### Given problem
Carry on the account of the outback trip and the names found carved in the rock, picking up after its final sentence.

### Text shown
━━━━━━━━━━

Without going into exact detail in this post, believe me when I say that it’s unforgiving country. Every day out there is a hard day despite fast glass, air conditioning and Engel fridges that are synonymous with outback travel these days. Our little group was truly buggered after a hard days travel but we enjoyed spending the hour around the fading light of day up on the top of that rocky outcrop and building a small can to mark and hold a jar with a note of our passing.

12 months later, another intrepid band of EO explorers passed this remote location, visiting our campsite and cairn. The members of this group were perhaps a tad more sharp of vision than our band for they found a calling card left by those that had come before....75 years before in fact. At the base of the rocky pinnacle we had seated ourselves to enjoy sunset, they located two names carved crudely into the rocky surface. Those names were simply “M. DRISCOLL”, a name I was already familiar with through the tales of a quiet spoken EO member (and reluctant legend of the Pilbara/Kimberley), and the second, “T.GRAY 15th January, 1936”. Naturally, my colleagues in exploration revealed their discovery on their return and it got me to wondering (and not about how we missed this the first time round either lol), who was T. GRAY? Why should he be out here in an area that in 1936 was still considered as remote and harsh as the face of the moon.

━━━━━━━━━━

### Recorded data
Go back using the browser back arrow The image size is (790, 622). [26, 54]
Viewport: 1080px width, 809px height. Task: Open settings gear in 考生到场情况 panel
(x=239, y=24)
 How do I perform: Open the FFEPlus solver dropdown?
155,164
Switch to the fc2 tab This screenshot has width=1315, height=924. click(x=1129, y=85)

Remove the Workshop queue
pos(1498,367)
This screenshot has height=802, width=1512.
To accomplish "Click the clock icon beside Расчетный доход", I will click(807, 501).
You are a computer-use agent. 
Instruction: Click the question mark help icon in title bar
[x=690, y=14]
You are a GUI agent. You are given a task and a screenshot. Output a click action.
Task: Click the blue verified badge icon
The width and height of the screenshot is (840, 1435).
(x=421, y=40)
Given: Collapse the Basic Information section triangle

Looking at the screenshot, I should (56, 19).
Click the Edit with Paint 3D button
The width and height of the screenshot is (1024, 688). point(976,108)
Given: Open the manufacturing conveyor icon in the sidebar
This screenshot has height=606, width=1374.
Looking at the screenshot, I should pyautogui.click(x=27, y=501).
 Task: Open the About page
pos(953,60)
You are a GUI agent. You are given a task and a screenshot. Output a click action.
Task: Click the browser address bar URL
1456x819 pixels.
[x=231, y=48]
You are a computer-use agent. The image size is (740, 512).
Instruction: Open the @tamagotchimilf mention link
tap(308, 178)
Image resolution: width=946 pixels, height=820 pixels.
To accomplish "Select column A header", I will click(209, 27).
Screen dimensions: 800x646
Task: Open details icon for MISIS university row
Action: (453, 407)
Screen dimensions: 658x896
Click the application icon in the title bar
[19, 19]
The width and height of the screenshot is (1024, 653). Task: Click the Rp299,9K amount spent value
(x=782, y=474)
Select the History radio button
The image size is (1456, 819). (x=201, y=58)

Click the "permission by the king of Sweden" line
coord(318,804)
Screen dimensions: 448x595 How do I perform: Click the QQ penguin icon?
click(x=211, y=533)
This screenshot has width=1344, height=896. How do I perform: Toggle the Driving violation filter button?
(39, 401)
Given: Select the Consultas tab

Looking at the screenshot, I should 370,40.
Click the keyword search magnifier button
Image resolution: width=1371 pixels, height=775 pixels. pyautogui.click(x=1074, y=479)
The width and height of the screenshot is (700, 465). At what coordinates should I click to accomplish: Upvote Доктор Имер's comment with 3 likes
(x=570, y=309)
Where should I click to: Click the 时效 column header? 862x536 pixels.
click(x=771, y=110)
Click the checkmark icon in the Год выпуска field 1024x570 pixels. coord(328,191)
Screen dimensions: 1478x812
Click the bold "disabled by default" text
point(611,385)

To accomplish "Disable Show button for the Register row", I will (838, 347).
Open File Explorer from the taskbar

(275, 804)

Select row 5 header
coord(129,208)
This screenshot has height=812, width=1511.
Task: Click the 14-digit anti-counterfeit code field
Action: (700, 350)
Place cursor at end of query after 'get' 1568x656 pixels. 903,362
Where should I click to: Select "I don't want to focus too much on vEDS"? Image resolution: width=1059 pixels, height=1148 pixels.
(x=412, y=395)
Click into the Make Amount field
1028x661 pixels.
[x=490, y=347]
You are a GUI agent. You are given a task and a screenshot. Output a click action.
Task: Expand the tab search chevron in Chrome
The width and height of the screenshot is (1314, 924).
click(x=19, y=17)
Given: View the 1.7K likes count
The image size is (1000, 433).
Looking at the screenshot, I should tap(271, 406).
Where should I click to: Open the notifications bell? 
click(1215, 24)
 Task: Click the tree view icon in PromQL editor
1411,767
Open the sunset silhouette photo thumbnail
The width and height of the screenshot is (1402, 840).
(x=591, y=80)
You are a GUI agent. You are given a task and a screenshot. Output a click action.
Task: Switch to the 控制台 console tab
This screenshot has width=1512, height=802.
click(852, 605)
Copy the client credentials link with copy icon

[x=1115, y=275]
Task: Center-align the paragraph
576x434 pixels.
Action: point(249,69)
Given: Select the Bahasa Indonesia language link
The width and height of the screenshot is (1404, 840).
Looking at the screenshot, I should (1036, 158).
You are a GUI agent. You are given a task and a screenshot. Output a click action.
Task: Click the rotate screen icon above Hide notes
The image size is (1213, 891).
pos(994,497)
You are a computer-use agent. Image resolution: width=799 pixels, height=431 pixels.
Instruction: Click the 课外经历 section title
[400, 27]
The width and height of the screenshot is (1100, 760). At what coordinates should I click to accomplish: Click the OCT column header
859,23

━━━━━━━━━━

### Answer to this problem
It took a bit of investigation that I reckon might have even made the great Sherlock proud but in the end, an amazing man was revealed. A little of that was revealed in the West Australian Newspaper today on Page 21 of the travel section. “T” or Thomas Gray was indeed a legend of the Pilbara and a son of Western Australia whose shining light was cut short by the fierce actions of the AIF in Syria in WWII. Thankfully, he left us a note, a record of his passing that makes his story all the richer. Thanks Rod Moran for taking the time.

These are the joys of outback travel. A great EO story and yes....no doubt a blog will follow (and I'll let the eagle eyed EO members out themselves ;-)

WA news - A stark echo of early days.

Our 2010 expedition through the McLarty Hills.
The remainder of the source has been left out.